As someone who's very comfortable writing Elisp and reading the Emacs documentation, I must disagree. Emacs documentation is comprehensive and it is very clearly written, some of the best I've seen -- but as reference documentation.

It is still somewhat short on examples/practical how-tos. You need to be comfortable with the system and have some idea what you're looking for. A great example is [`display-buffer-alist` actions][0]. Thoroughly described, with appropriate cross-linking, but still kinda [hard to really grok without resort to existing code][1].

[0]:https://www.gnu.org/software/emacs/manual/html_node/elisp/Bu... [1]:https://www.reddit.com/r/emacs/comments/cpdr6m/any_additiona...


Hmm, window management is just one of those corners of emacs I have not gotten around to grokking yet. Yes, I am annoyed by it, but I usually keep things sane by just having upto 3 windows at a time and just manually fix things (usually just winner-undo) when emacs functions do whatever with the windows they like to do.

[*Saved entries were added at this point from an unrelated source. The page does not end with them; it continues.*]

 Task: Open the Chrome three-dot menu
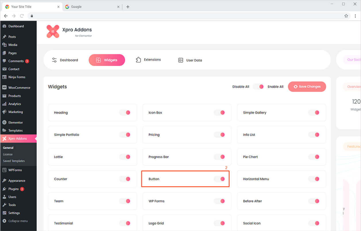(355, 16)
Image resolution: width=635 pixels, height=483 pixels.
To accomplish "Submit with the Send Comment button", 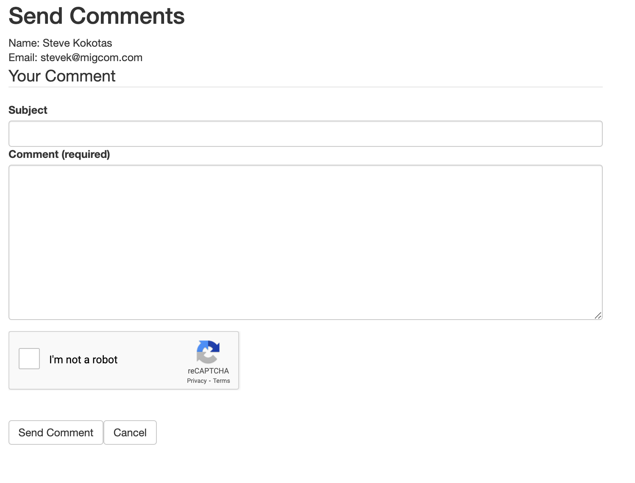I will 56,432.
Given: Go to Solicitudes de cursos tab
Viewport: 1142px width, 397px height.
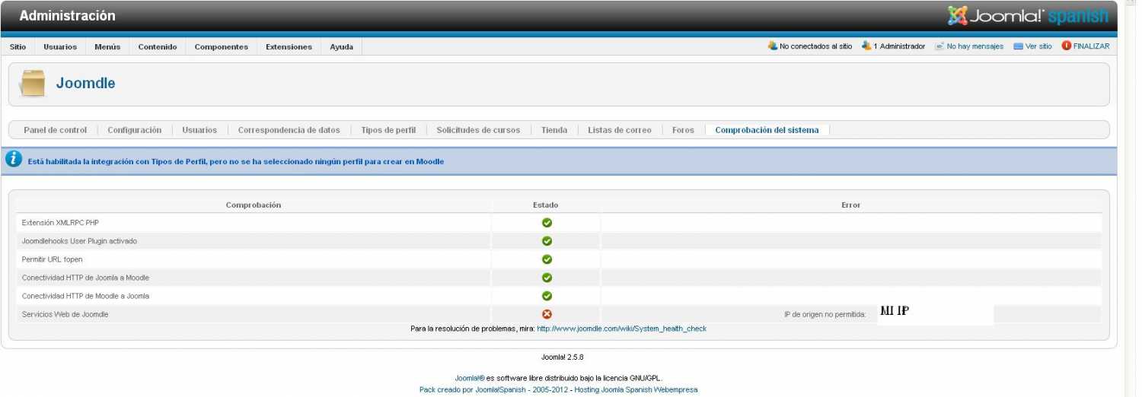Looking at the screenshot, I should click(x=478, y=130).
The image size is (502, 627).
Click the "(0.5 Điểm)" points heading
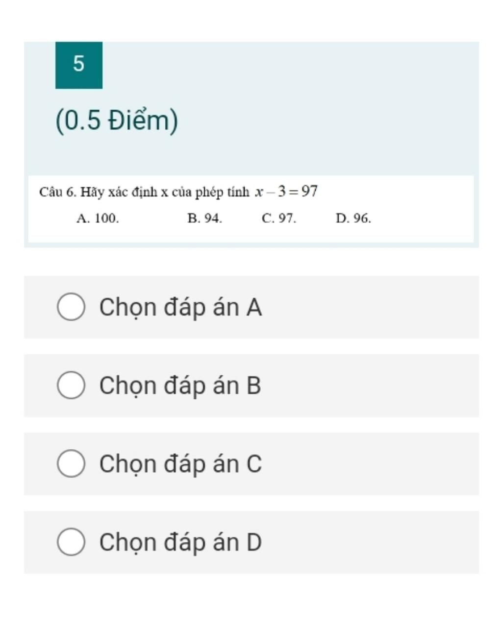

In my opinion, usually the manual contains sufficient examples and motivations to explain the topic, apart from the detailed reference documentation.

Even for your example, there is this page, which seems to give an overview of the topic. (Granted I haven't really delved in these parts of Emacs, so it is not possible for me to know whether the page does a good enough job.)

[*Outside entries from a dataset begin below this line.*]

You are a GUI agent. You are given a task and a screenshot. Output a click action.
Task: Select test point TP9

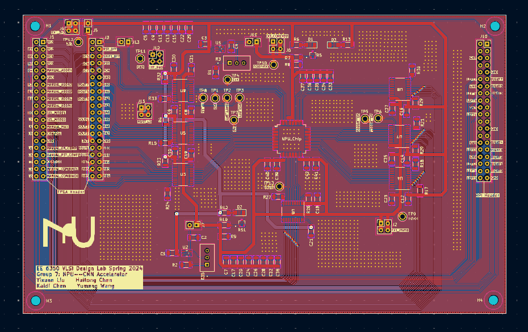403,216
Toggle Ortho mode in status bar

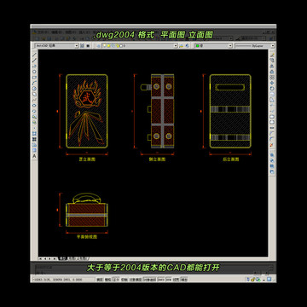pos(116,280)
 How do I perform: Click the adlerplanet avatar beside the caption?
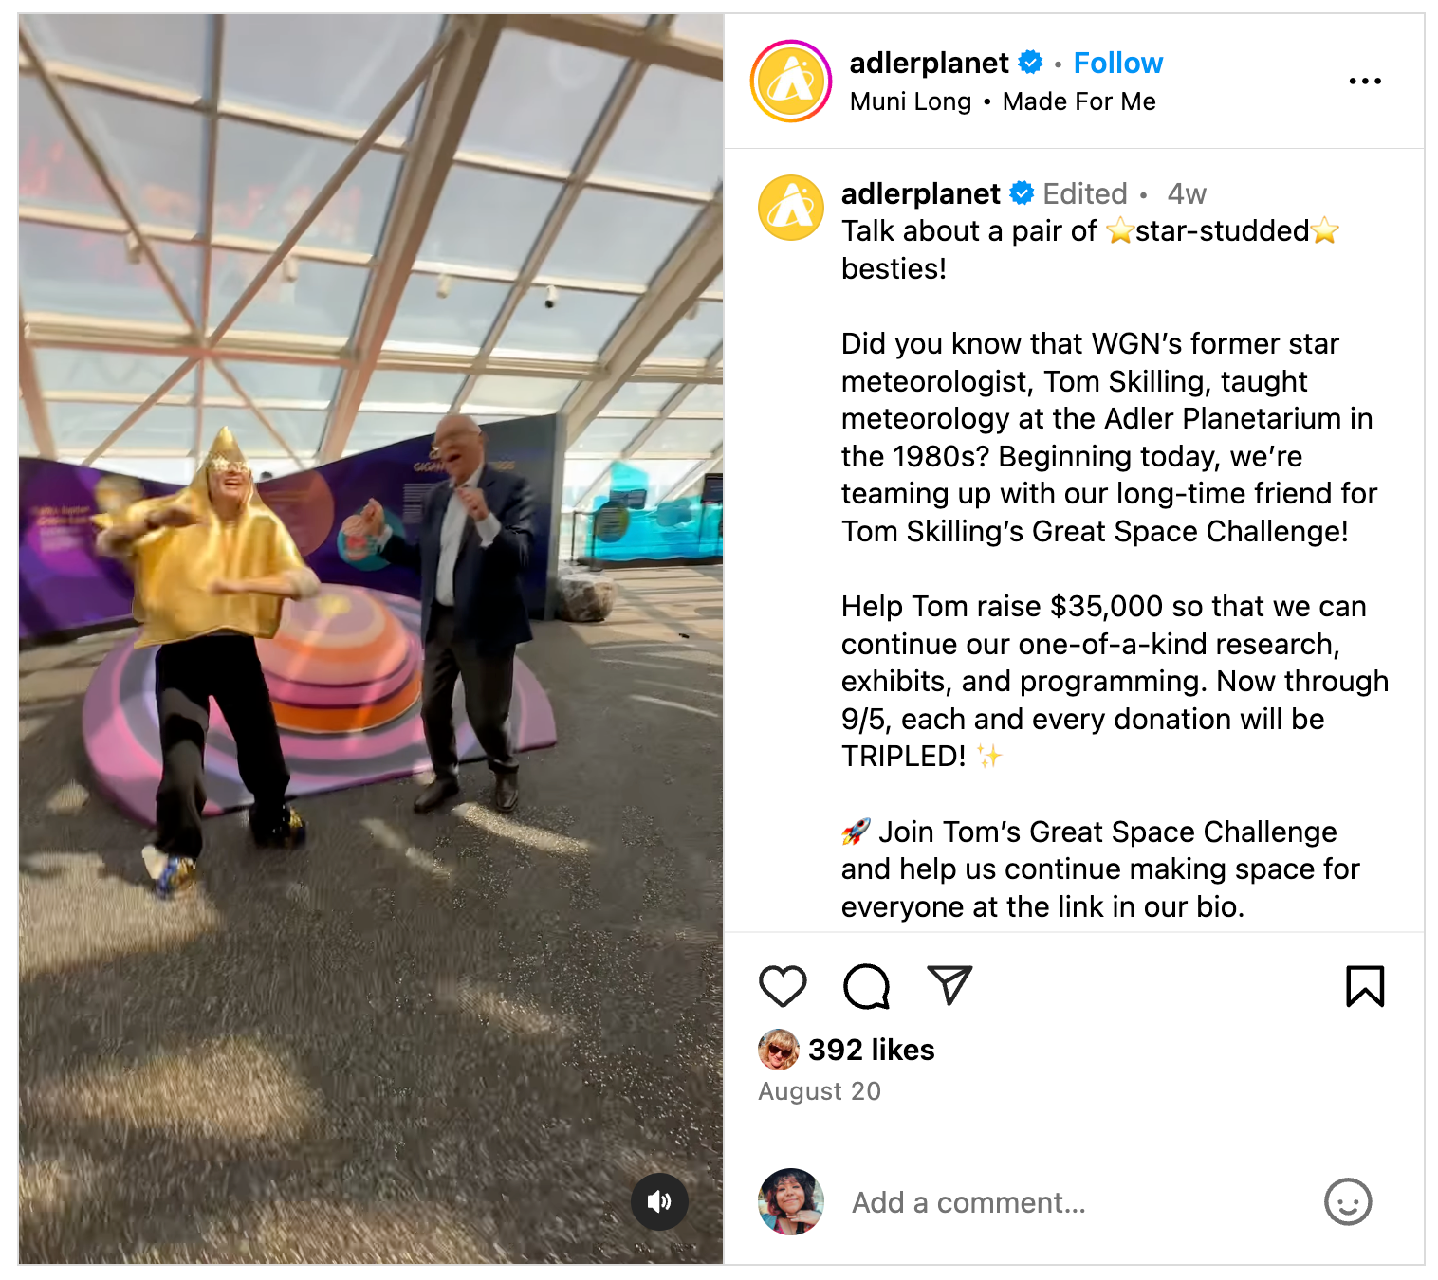pyautogui.click(x=791, y=208)
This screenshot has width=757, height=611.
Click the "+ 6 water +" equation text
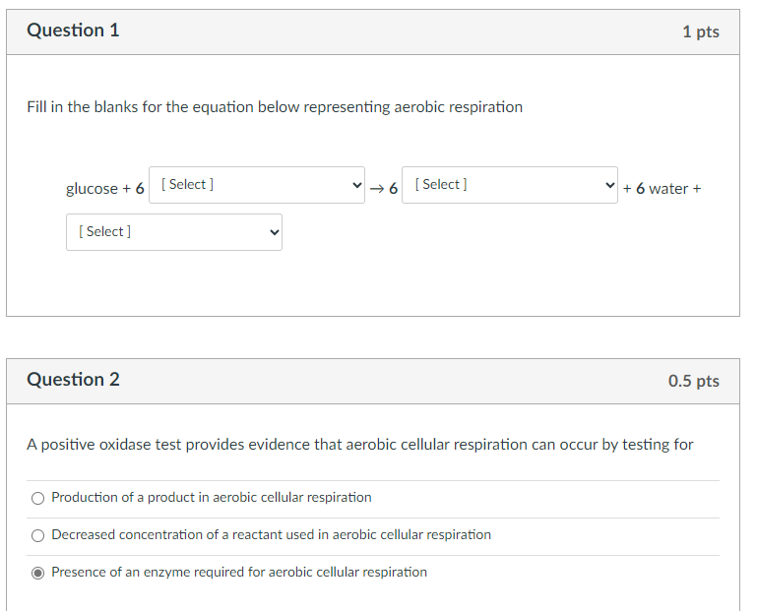coord(662,188)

https://www.gnu.org/software/emacs/manual/html_node/elisp/Th...

>hard to really grok without resort to existing code

But the code also ships with emacs, so technically...


I've been able to get by so far with the inbuilt doc and reading the code for installed packages, etc. I can read other people's config and reasonably copy needed chunks, debug issues (I've submitted PRs to magit, org mode, and Doom to fix various issues).

The problem is that the last little bit to get to a fluent understanding has been elusive, e.g. how some of the macro-heavy features work (e.g. the common lisp stuff), or how to handle async code (e.g. how magit runs a command, and then refreshes the buffer after it completes). I have this fluency to some degree for the languages I'm paid to produce code in (e.g. C++, to some extent; Stroustrip himself said his knowledge of C++ was "7 out of 10 on a good day" or something like that), but these last few advanced features have been a tough nut to crack in elisp.


The good thing is that the source is always right there and you can read it or set breakpoints and step through it to see how things work.

> how to handle async code (e.g. how magit runs a command, and then refreshes the buffer after it completes)

Emacs's primary mechanism for async code is: spawning an asynchronous process and interacting with them using a process filter/sentinel. This allows you to do things like detect when that process has emitted a certain output or signal and run some code based on that.

For example, magit user the process-sentinel for a pull/fetch command to call (magit-refresh) to refresh the buffer. (How to fish: I guessed that magit-refresh was probably the function refreshing the buffers, set a breakpoint in it, and voila now I have the entire stackframe.)

Relevant pages from info: "(elisp) Filter Functions", "(elisp) Sentinels".